==== Text extract

Young Leaders Rally Cup
- Founded: 1 April 1952
- Abolished: 21 July 1952
- Region: Poland
- Teams: 12
- Most championships: Wawel Kraków (1 title)

= Young Leaders Rally Cup =

The Cup of the Rally of Young Leaders (also called the Young Leaders Rally Cup and the Cup of the Polish Youth Union) (Puchar Zlotu Młodych Przodowników) was the first League Cup in Polish football. The tournament was created by the then president of the Polish Football Association with all 12 teams of the I liga being involved. Due to the league being delayed until after the 1952 Summer Olympics the tournament provided the players a chance to show off their skills with a chance of being called up into the Olympic squad. The tournament took place in Warsaw with the 12 teams being split into 2 groups of 6, with teams in each group playing each other twice. The tournament took its name from the youth rally that was taking place in the city from 20 to 22 July 1952.

The final took place on 20 July 1952 in the Polish Army Stadium. The final was between the winners of each group, Wawel Kraków and Cracovia, with Wawel winning the final. There were also playoffs for the 3rd and 5th places.

========

Stated exercise A - In the text about the Young Leaders Rally Cup, in which stadium was the final played?
Stated exercise B - Reproduce the passage of the Young Leaders Rally Cup text that opens with the words containing "The Cup of the Rally" and closes with "22 July 1952.".

==== Source material

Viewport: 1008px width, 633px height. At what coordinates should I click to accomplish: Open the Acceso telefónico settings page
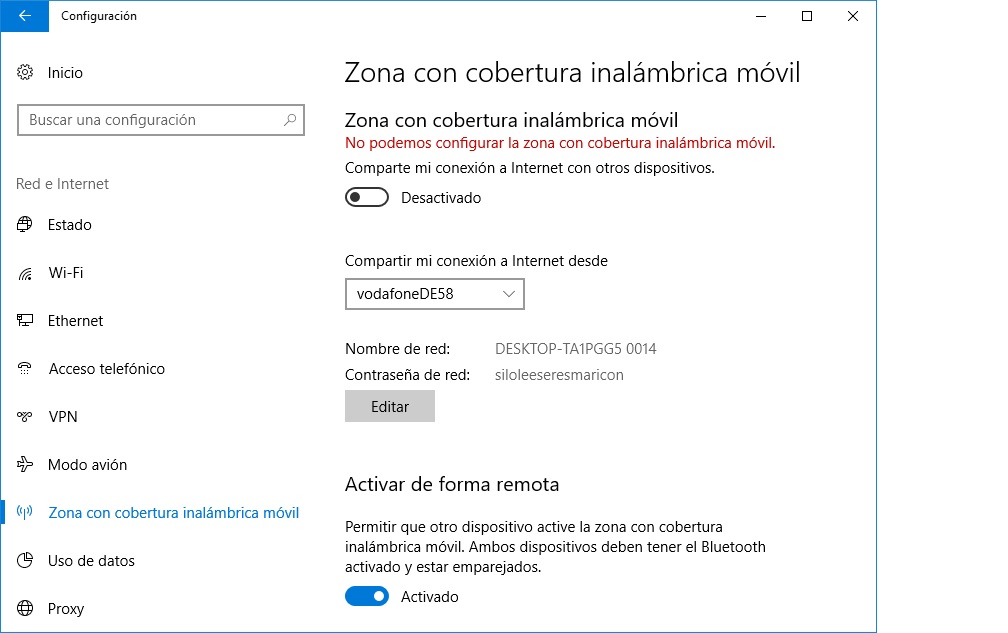coord(106,369)
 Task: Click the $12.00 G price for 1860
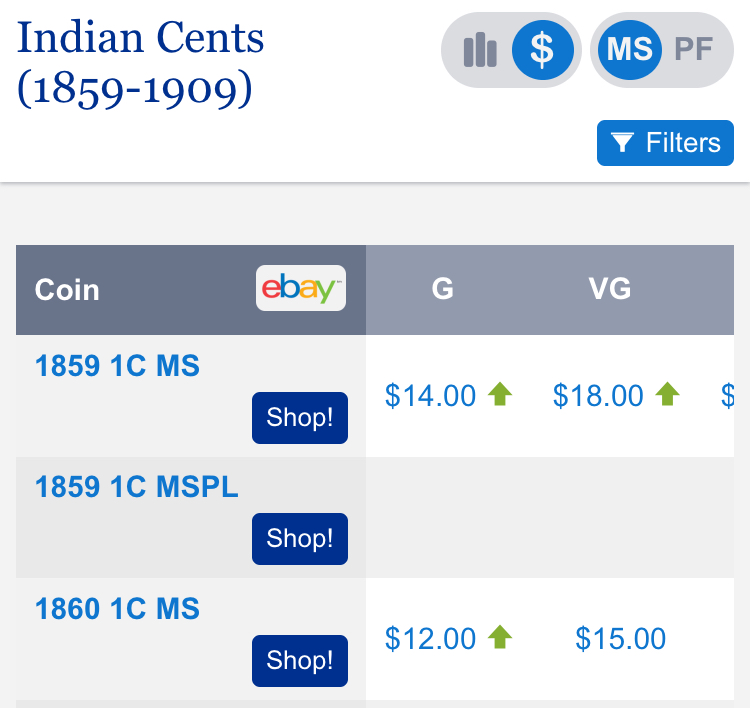click(430, 639)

========

Output A - The Polish Army Stadium.

Output B -
The Cup of the Rally of Young Leaders (also called the Young Leaders Rally Cup and the Cup of the Polish Youth Union) (Puchar Zlotu Młodych Przodowników) was the first League Cup in Polish football. The tournament was created by the then president of the Polish Football Association with all 12 teams of the I liga being involved. Due to the league being delayed until after the 1952 Summer Olympics the tournament provided the players a chance to show off their skills with a chance of being called up into the Olympic squad. The tournament took place in Warsaw with the 12 teams being split into 2 groups of 6, with teams in each group playing each other twice. The tournament took its name from the youth rally that was taking place in the city from 20 to 22 July 1952.